Der ist ja heute früh dran, das kann doch höchstens sechs sein, denke ich benommen, auch ein wenig ärgerlich, eigentlich immer noch schlafend. Aber es ist schon halb neun. Ich habe zehn Stunden geschlafen. Durchgeschlafen. Was eigentlich kein Wunder ist, habe ich in den letzten Tagen wieder mal schlecht bzw. wenig geschlafen. Wie immer, wenn anstehende Projekte mich beunruhigen oder gar ängstigen. Abschiede. Umzüge. Schreib- und Leserunden. Und natürlich ist es hinterher auch so wie immer. Ich hätte mir gar keine Sorgen machen müssen.

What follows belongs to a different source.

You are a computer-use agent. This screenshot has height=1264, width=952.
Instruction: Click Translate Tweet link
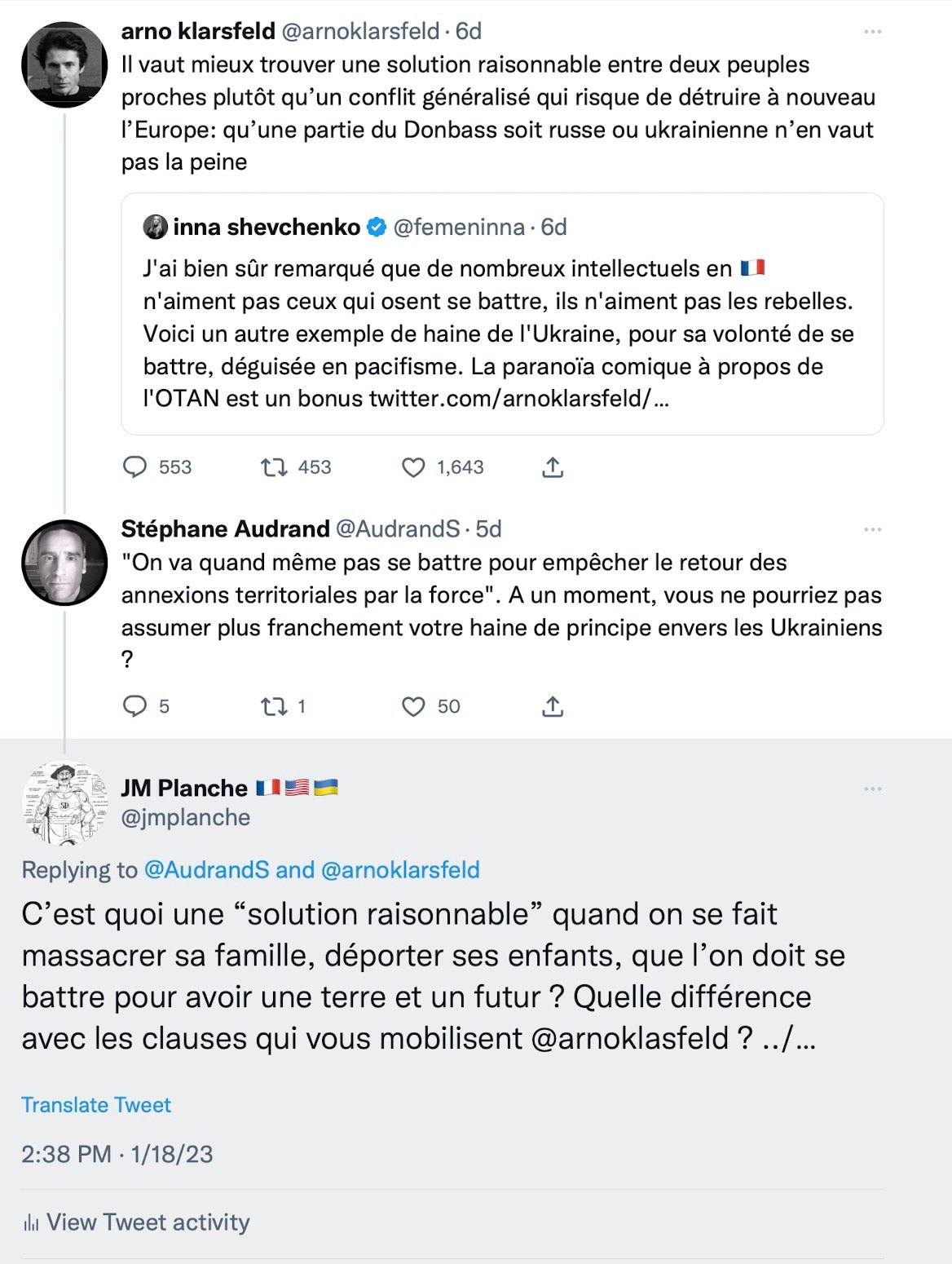click(x=96, y=1105)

Siehst du. Habe ich dir doch gesagt. Himmelaundzwirn. Als wenn ich das nicht wüsste. Meiner Psyche – dem inneren Kind, panischen Zellen – ist dieses Wissen aber schnurps.

Ich habe die jungen Dichterinnen gestern gar nicht gefragt, ob sie Lampenfieber gehabt haben. Wenn ja, dann ist das nicht aufgefallen. Ein bisschen vielleicht. Vor allem hat es ihnen Spaß gemacht, ihre Texte zu lesen. Das hat man gemerkt. Uns Zuhörer haben sie berührt, anwesende Mütter stolz gemacht. Was jungen Menschen so durch den Kopf geht, was sie bewegt. Der Sinn des Lebens. Gott, der auch nicht so richtig weiß, was das soll. Ich finde es mutig, sich so vor unbekannten Menschen zu zeigen. Aber vielleicht finden sich die jungen Frauen gar nicht mutig, vielleicht findet das nur jemand mutig, der selber ein Schisshase ist.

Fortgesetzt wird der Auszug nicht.